> [EXERCISE AIM]:
For this exercise, return all the data word for word, with images left out.
━━ DATA FOR THIS TASK
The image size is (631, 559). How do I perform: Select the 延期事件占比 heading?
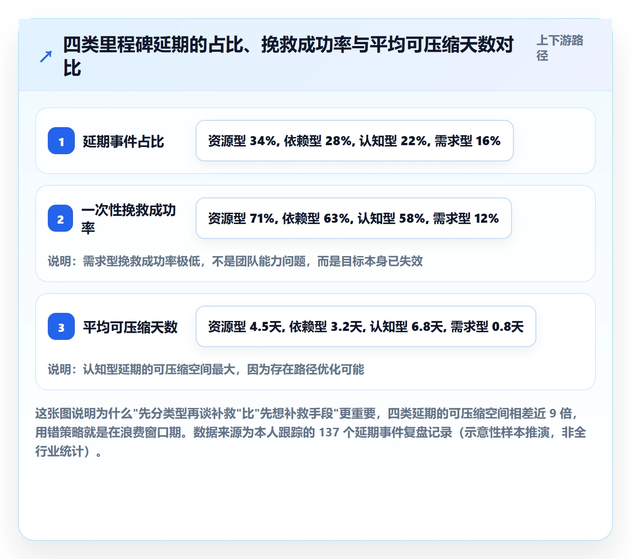(x=123, y=142)
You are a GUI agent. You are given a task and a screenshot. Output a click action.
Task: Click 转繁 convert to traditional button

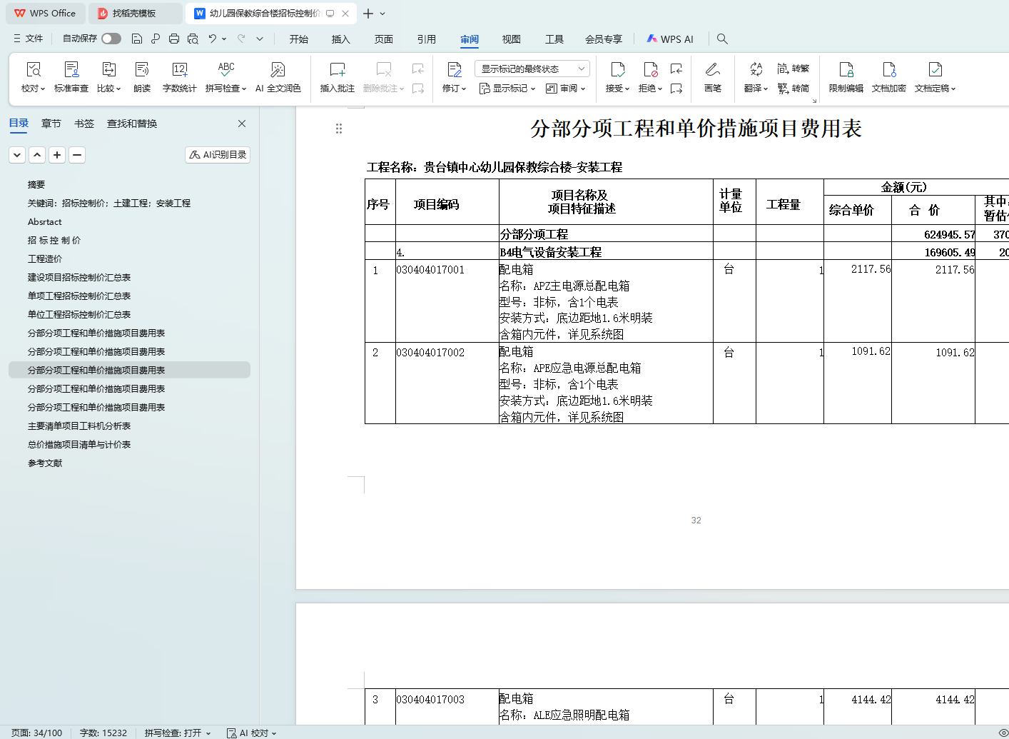pos(793,69)
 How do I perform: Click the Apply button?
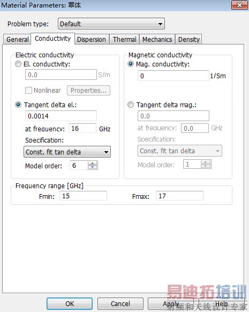pos(171,303)
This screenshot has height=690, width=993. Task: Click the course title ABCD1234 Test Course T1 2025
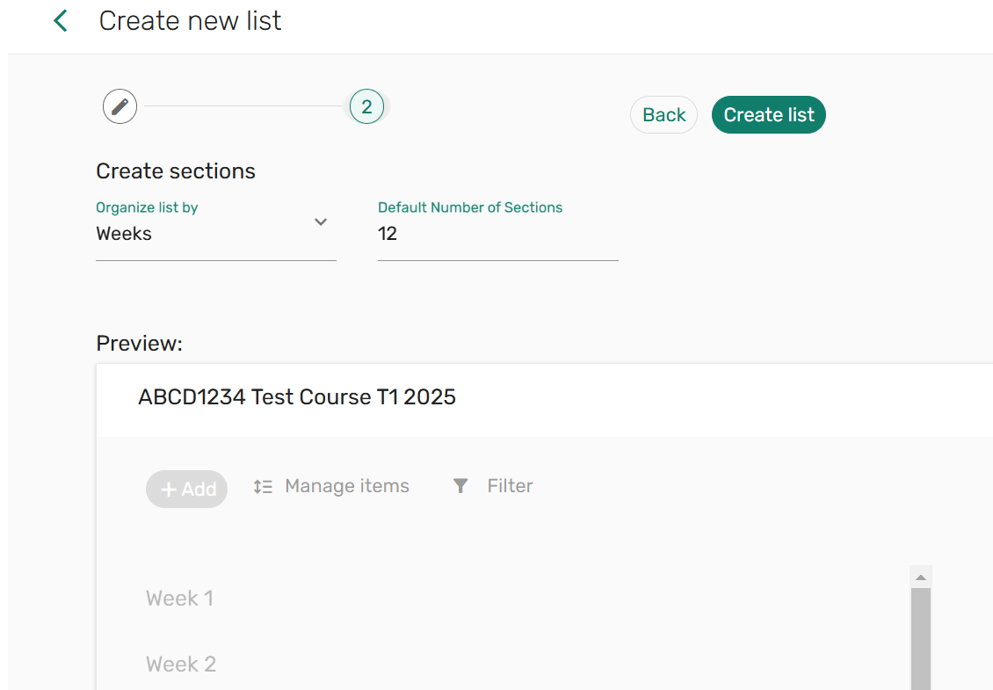point(297,396)
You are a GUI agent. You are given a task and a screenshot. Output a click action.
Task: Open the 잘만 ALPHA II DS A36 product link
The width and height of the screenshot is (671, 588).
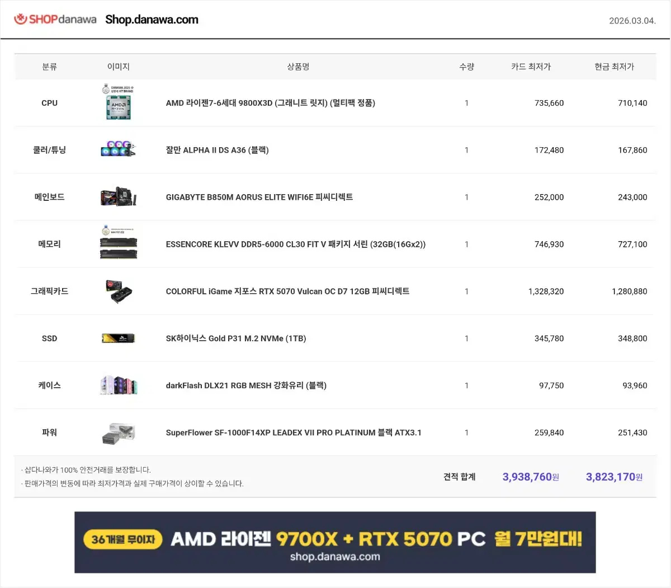(x=217, y=150)
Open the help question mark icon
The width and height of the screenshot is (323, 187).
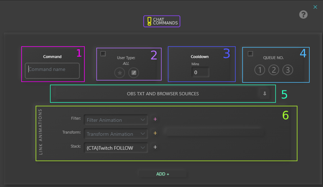point(303,15)
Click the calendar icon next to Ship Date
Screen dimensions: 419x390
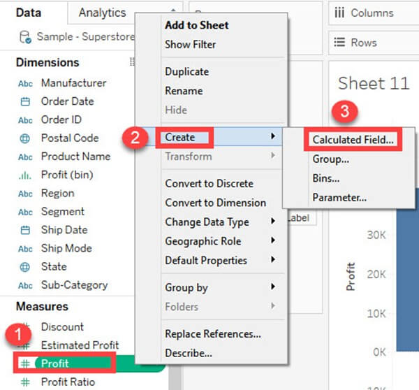tap(25, 230)
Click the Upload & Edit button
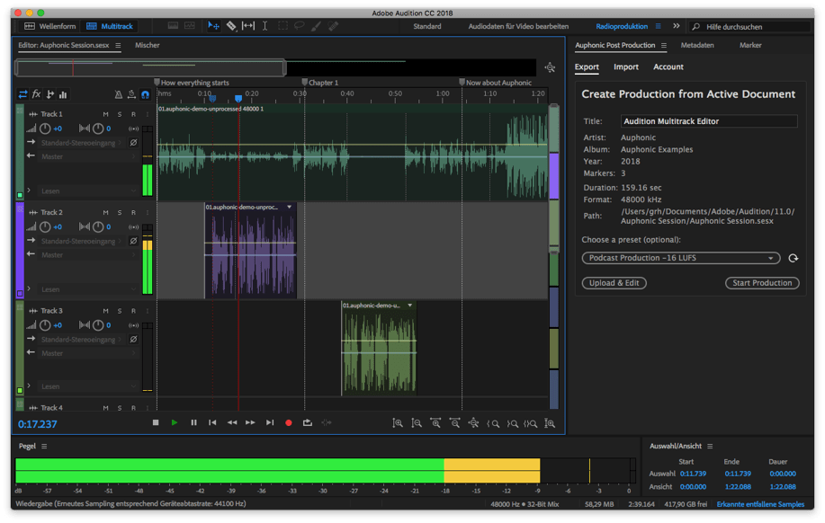Viewport: 825px width, 523px height. pyautogui.click(x=613, y=282)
━━━━
> [RESULT BELOW]:
The image size is (631, 559). How do I perform: Select the 延期事件占比 heading?
(x=123, y=142)
You are a GUI agent. You are given a task and a screenshot. Output a click action.
Task: Click 转繁 convert to traditional button

pos(793,69)
 How do I perform: Click the Apply button?
pos(171,303)
This screenshot has height=690, width=993. Task: Click the course title ABCD1234 Test Course T1 2025
point(297,396)
You are a GUI agent. You are given a task and a screenshot. Output a click action.
Task: Open the 잘만 ALPHA II DS A36 product link
The width and height of the screenshot is (671, 588).
(x=217, y=150)
Open the help question mark icon
The width and height of the screenshot is (323, 187).
point(303,15)
Click the calendar icon next to Ship Date
Screen dimensions: 419x390
tap(25, 230)
Click the Upload & Edit button
Viewport: 825px width, 523px height. pyautogui.click(x=613, y=282)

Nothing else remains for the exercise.